Correspondence should be addressed to Wei Jiang; moc.nuyila@wjxxws

Received 19 December 2017; Revised 20 March 2018; Accepted 24 April 2018; Published 1 August 2018

Academic Editor: Gao Cong

Copyright © 2018 Wei Jiang et al. This is an open access article distributed under the Creative Commons Attribution License, which permits unrestricted use, distribution, and reproduction in any medium, provided the original work is properly cited.

#### Abstract

Obtaining an optimum data representation is a challenging issue that arises in many intellectual data processing techniques such as data mining, pattern recognition, and gene clustering. Many existing methods formulate this problem as a nonnegative matrix factorization (NMF) approximation problem. The standard NMF uses the least square loss function, which is not robust to outlier points and noises and fails to utilize prior label information to enhance the discriminability of representations. In this study, we develop a novel matrix factorization method called robust semisupervised nonnegative local coordinate factorization by integrating robust NMF, a robust local coordinate constraint, and local spline regression into a unified framework. We use the norm for the loss function of the NMF and a local coordinate constraint term to make our method insensitive to outlier points and noises. In addition, we exploit the local and global consistencies of sample labels to guarantee that data representation is compact and discriminative. An efficient multiplicative updating algorithm is deduced to solve the novel loss function, followed by a strict proof of the convergence. Several experiments conducted in this study on face and gene datasets clearly indicate that the proposed method is more effective and robust compared to the state-of-the-art methods.

#### 1. Introduction

Owing to the rapid development of data collection and storage techniques, there has been an increase in the demand for effective data representation approaches [1] to cope with image and gene information, particularly in the fields of pattern recognition, machine learning, and gene clustering. For large databases, an efficient representation of data [2–4] can improve the performance of numerous intelligent learning systems such as those used for classification and clustering analysis. In many application fields, the input samples are represented in high-dimensional form, which is infeasible for direct calculation. The efficiency and effectiveness of learning models exponentially decrease with each increase in the dimensionality of input samples, which is generally referred to as the “curse of dimensionality.” Accordingly, dimensionality reduction [5–7] is becoming increasingly important as it can overcome the curse of dimensionality, enhance the learning speed, and even offer critical insights into the essence of the issue. In general, dimensionality reduction methods can be divided into two categories: feature extraction [5, 8, 9] and selection [10–14]. Feature selection involves selecting discriminative and highly related features from an input feature set, whereas feature extraction combines original features to form new features of data variables.
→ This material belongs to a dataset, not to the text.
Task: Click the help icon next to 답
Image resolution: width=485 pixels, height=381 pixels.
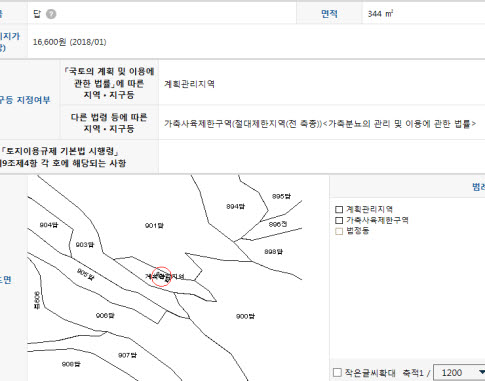Action: coord(51,14)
In recent years, there has been an increasing interest in feature extraction. Many feature extraction methods are designed to obtain a low-dimensional feature of high-dimensional data. These methods include singular value decomposition (SVD), principal component analysis (PCA) [5], nonnegative matrix factorization (NMF) [15, 16], and concept factorization (CF) [17]. Despite the different motivations of these models, they can all be interpreted as matrix decomposition, which often finds two or more low-dimensional matrices to approximate the original matrix. Factorization leads to a reduced representation of high-dimensional data and belongs to the category of methods employed for dimension reduction.
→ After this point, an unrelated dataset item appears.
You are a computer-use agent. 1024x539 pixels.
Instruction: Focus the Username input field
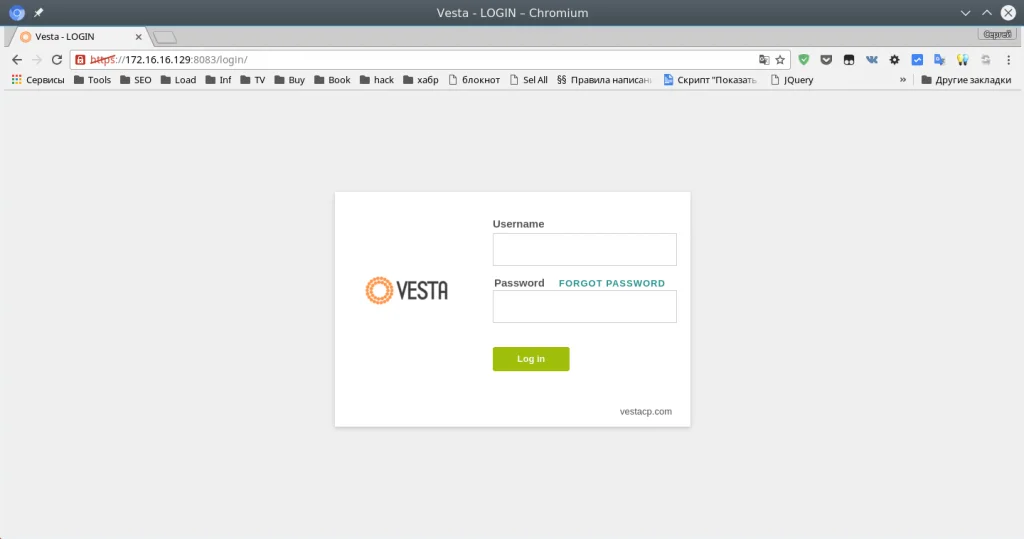click(x=584, y=250)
Unlike PCA [5] and SVD, NMF [15, 16] factorizes a sample matrix as a product of two matrices constrained by nonnegative elements. One matrix comprises new basis vectors that reveal the semantic structure, and the other matrix can be regarded as the set of coefficients composed of linear combinations of all sample points based on the new bases. Owing to their ability to extract the most discriminative features and their feasibility in computation, many extension versions [4, 18, 19] of NMF have been developed from various perspectives to enhance the original NMF. Sparseness-constrained NMF [20] has been introduced by adding norm minimization on the learned factor matrices to enhance sparsity for data representation. Fisher’s criterion [21] has been incorporated into NMF formulation and is used to achieve discriminant representation. The semi- and convex-NMF formulations [22] relax the nonnegativity constraint of NMF by allowing the basis and coefficient matrices to have mixed signs, thereby extending the applicability of the method. Liu et al. [23] proposed a constrained NMF in which the label information is incorporated into the standard NMF for data representation. Cai et al. [24] extended NMF and proposed a graph-regularized NMF (GNMF) scheme, which imposes intrinsic geometry latent in a high-dimensional dataset onto the traditional NMF using an affinity graph. Chen et al. [9] presented a nonnegative local coordinate factorization (NLCF) method that imposes locality constraint onto the original NMF to explore faithful intrinsic geometry.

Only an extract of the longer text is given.